Ecrire pour rien...
par mollard lionel
mercredi 21 décembre 2016
Ecrire, un palliatif à l’ennui, un engouement à partage, une évasion de mots, un exercice à dompter la pensée, un tumulte d’envie, une aventure de mémoire, un processus de l’esprit, un moment à communiquer, un instant à donner, une phrase à trouver, un message à délivrer, une idée à transmettre, une invitation à évasion…
Ecrire, c’est dire, c’est partager, c’est annoncer, c’est inviter, c’est avancer l’idée, c’est donner à prendre, c’est apprendre les dires…
Ecrire c’est l’exercice compliqué à imposer, par les mots un sentiment, une expérience, un fait, un passé, un présent, un futur, mais aussi produire un essentiel contenu convenant à son producteur et à son lecteur.
Ecrire, n’est ni simple, ni fastidieux, juste un compromis entre mots et pensées. Une persévérance de mémoire à produire le message, l’histoire, la pensée, donner l’impression que chaque mot est important, chaque phrase amène son lot de compréhension. L’acceptation de l’écrit, de son contenu, de son écoulement entre virgules et points, amène à pouvoir le comprendre, l’accepter, l’apprivoiser ou le délaisser.
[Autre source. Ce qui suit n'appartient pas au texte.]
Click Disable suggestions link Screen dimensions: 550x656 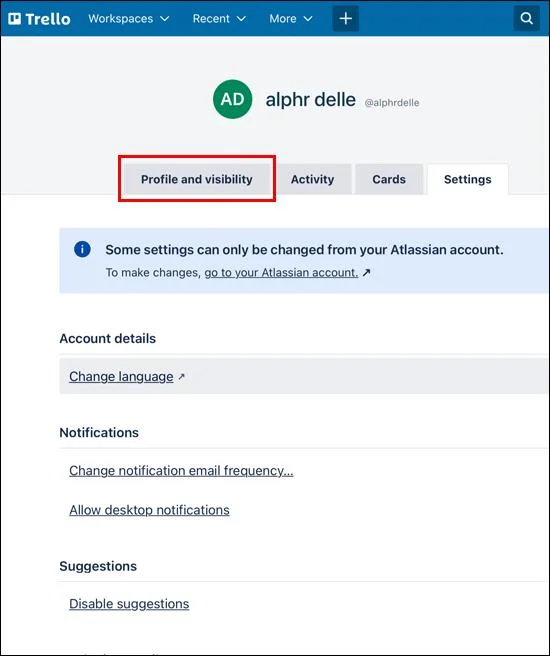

Mais qui va comprendre, l’écrit ainsi sans avoir à penser, et surprendre un mot écrit dans une prouesse et un style bien unique. Ce qui est écrit de l’un, ne semble pas l’égal de l’autre, chacun à sa manière pour dévoiler les mots. Comme chacun à lire l’écrit, semble différent dans son constat des mots, une variable mot à mot, pour souffler un peu d’inconfort pour lui, et un peu de confort pour l’autre, de rire ou pleurer à la ponctuation prêt. Disposer à écrire, la même idée, en changeant la virgule ou le point, met au défi la lecture d’un même récit pour même épilogue.
Ecrire, maintenant, à ne rien dire, juste vous emmener ailleurs sans savoir vraiment ou, pour un temps, partager l’inutile des mots, une suite de phrases inscrites, charpentées de virgules et de points, jusqu’au final. Retenir qu’écrire par évidence est de délivrer un message, contenant une pensée, une idée, un fait, l’histoire voulue, un retranscrit ressenti par l’auteur, en vain sans mots utiles à ce jour, mais bien décidé à le dire, par écrit.
C’est comme un vide, dans l’instant présent, à l’écrire pour être lu, sans solution autre que de le dire en partage. Merci d’être ainsi transporter à quelques lettres du point final de cet écrit, sans connaitre la raison ou déraison des mots vides mais couchés ici.